A Deep Learning Approach for Parallel Imaging and Compressed Sensing MRI Reconstruction

Parallel imaging accelerates MRI data acquisition by acquiring additional sensitivity information with an array of receiver coils, resulting in fewer phase encoding steps. Because of fewer data requirements than parallel imaging, compressed sensing magnetic resonance imaging (CS-MRI) has gained popularity in the field of medical imaging. Parallel imaging and compressed sensing (CS) both reduce the amount of data captured in the k-space, which speeds up traditional MRI acquisition. As acquisition time is inversely proportional to sample count, forming an image from reduced k-space samples results in faster acquisition but with aliasing artifacts.
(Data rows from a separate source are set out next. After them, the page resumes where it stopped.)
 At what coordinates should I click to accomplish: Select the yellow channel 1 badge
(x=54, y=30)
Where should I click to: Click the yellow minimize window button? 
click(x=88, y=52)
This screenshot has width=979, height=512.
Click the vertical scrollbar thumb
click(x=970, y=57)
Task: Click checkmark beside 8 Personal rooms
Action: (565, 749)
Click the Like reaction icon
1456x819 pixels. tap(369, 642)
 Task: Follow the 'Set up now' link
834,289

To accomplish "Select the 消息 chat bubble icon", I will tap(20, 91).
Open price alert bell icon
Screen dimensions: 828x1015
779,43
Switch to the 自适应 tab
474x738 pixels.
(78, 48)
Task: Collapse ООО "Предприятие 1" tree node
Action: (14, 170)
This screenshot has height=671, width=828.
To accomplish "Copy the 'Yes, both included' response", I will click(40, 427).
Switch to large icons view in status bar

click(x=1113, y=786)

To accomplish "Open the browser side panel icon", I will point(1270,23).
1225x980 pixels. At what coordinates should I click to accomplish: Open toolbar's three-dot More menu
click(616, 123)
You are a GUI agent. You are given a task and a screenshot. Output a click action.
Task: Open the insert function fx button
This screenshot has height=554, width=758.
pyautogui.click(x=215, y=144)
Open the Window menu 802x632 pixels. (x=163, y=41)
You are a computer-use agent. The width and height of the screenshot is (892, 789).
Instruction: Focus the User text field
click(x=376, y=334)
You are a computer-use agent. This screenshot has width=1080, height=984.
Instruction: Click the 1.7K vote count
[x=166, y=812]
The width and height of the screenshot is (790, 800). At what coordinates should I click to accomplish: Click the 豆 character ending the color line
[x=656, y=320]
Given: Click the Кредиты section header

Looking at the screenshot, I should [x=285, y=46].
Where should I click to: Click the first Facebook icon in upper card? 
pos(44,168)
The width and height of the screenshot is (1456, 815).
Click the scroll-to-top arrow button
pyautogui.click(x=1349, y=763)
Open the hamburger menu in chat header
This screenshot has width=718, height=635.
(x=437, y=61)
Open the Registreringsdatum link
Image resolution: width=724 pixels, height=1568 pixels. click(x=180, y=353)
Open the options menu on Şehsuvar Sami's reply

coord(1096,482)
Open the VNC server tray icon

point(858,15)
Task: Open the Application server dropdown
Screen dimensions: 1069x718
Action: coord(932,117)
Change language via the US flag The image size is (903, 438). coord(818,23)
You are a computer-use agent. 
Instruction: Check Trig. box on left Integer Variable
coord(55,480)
For de-aliasing the reconstructed image, this paper proposes a novel Generative Adversarial Network (GAN) called RECGAN-GR that is supervised with multi-modal losses. In comparison to existing GAN networks, our proposed method introduces a novel generator network, RemU-Net, which is integrated with dual-domain loss functions such as weighted magnitude and phase loss functions, as well as parallel imaging-based loss, GRAPPA consistency loss. As refinement learning, a k-space correction block is proposed to make the GAN network self-resistant to generating unnecessary data, which speeds up the reconstruction process. Comprehensive results show that the proposed RECGAN-GR not only improves the PSNR by 4 dB over GAN-based methods but also by 2 dB over conventional state-of-the-art CNN methods available in the literature for single-coil data. The proposed work significantly improves image quality for low-retained data, resulting in five to ten times faster acquisition.